Ridesharing’s arrival gave a complacent taxi industry the shakeup it so desperately needed. The incumbents needed to lift their game and have. CEOs like Andrew Skelton have also embraced technology and dramatically improved the customer experience. The playing field has levelled.

 

Fightback

Skelton and his brand, 13cabs launched the latest prong in the company’s fightback with week with a series of 10 cheeky 15-second ads based around the idea of the taxis being “The official travel partner of…”

It’s clearly targeting a younger audience with humour as the official travel part of “the booty call”, killer heels, CBF’d (can’t be f&%$d), the ‘I love you man’ mate with a skinful you send home in a cab and in a dig at rideshare, the need for a bigger boot.

The taxis also have a secret weapon against the recent launch of Uber for Business.

Taxis are FBT (fringe benefit tax) exempt for trips between work and home paid for by your company.
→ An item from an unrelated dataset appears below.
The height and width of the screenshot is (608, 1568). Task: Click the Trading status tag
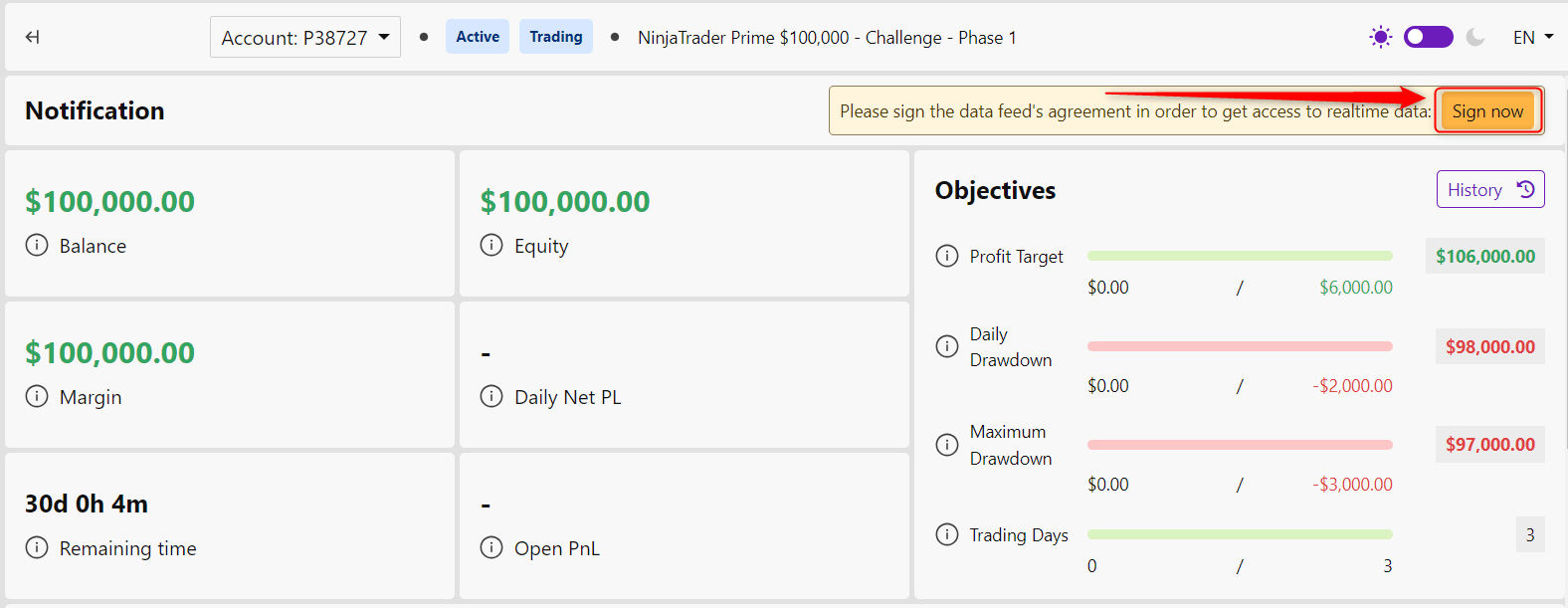coord(556,37)
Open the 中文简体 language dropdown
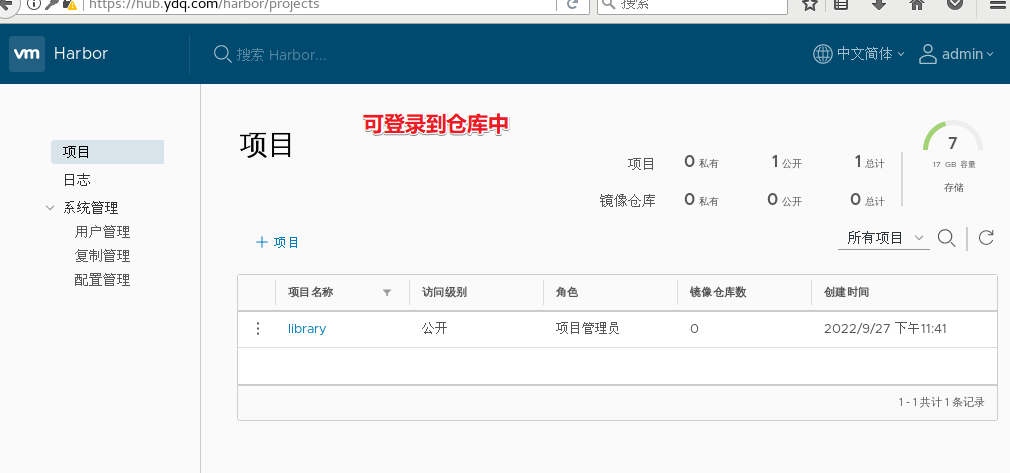Screen dimensions: 1010x473 871,54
That exemption doesn’t extend to ride share services such as Uber, so a work-home trip would be subject to FBT if the company provides it.

Aside from the additional cost removing any competitive advantage to Uber, you’d be hard-pressed to find an accounts department that wants to take on that sort of administrative nightmare. Back to Cabcharge.
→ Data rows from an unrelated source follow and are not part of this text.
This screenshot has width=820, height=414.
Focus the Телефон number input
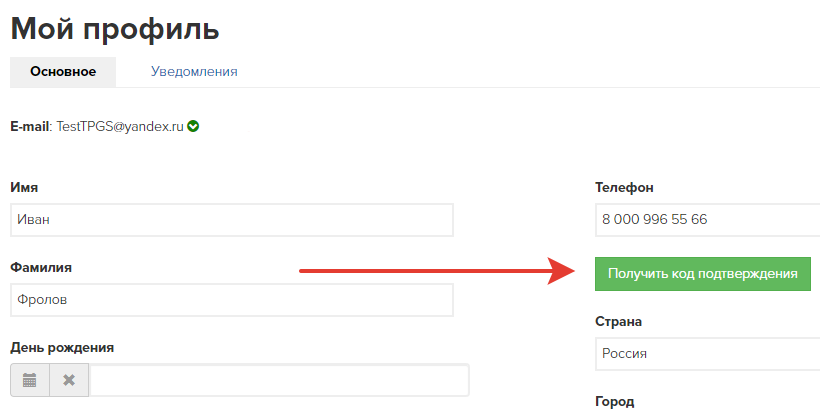[706, 220]
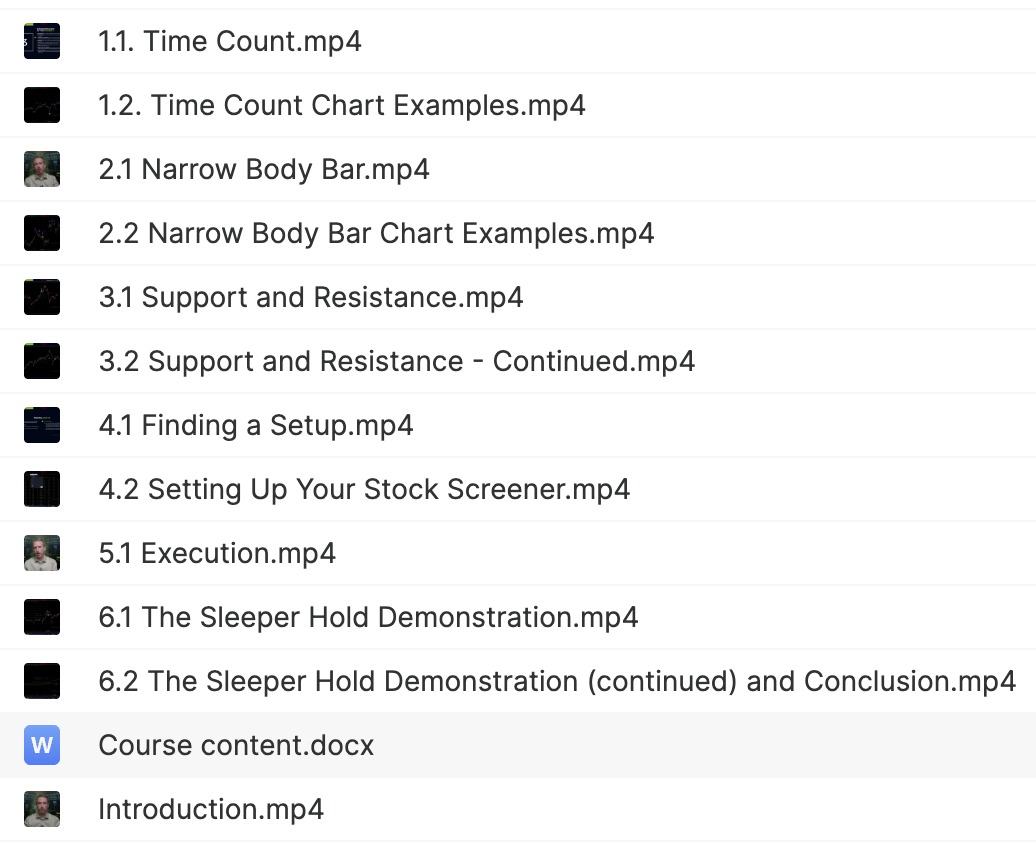The width and height of the screenshot is (1036, 858).
Task: Open the Course content.docx document
Action: [x=236, y=745]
While the Roy Morgan research grabbed headlines because Uber use beat taxis, the notable detail was the resilience of taxi use.

Ridesharing didn’t steal market share, it unlocked a whole new customer base. Its challenge now is to keep it, because if I was an incumbent cab boss, I’d be exploring the possibilities of getting into that space in the same way that Qantas put the (now highly profitable) discount brand Jetstar in the market when the conventional wisdom was Australia could only sustain two airlines.

Andrew Skelton doesn’t need to tap investors for extra capital if A2B decides to return fire. He just not running “one of the world’s most profitable ride-sharing companies”. It’s one of the world’s only profitable ridesharing ventures.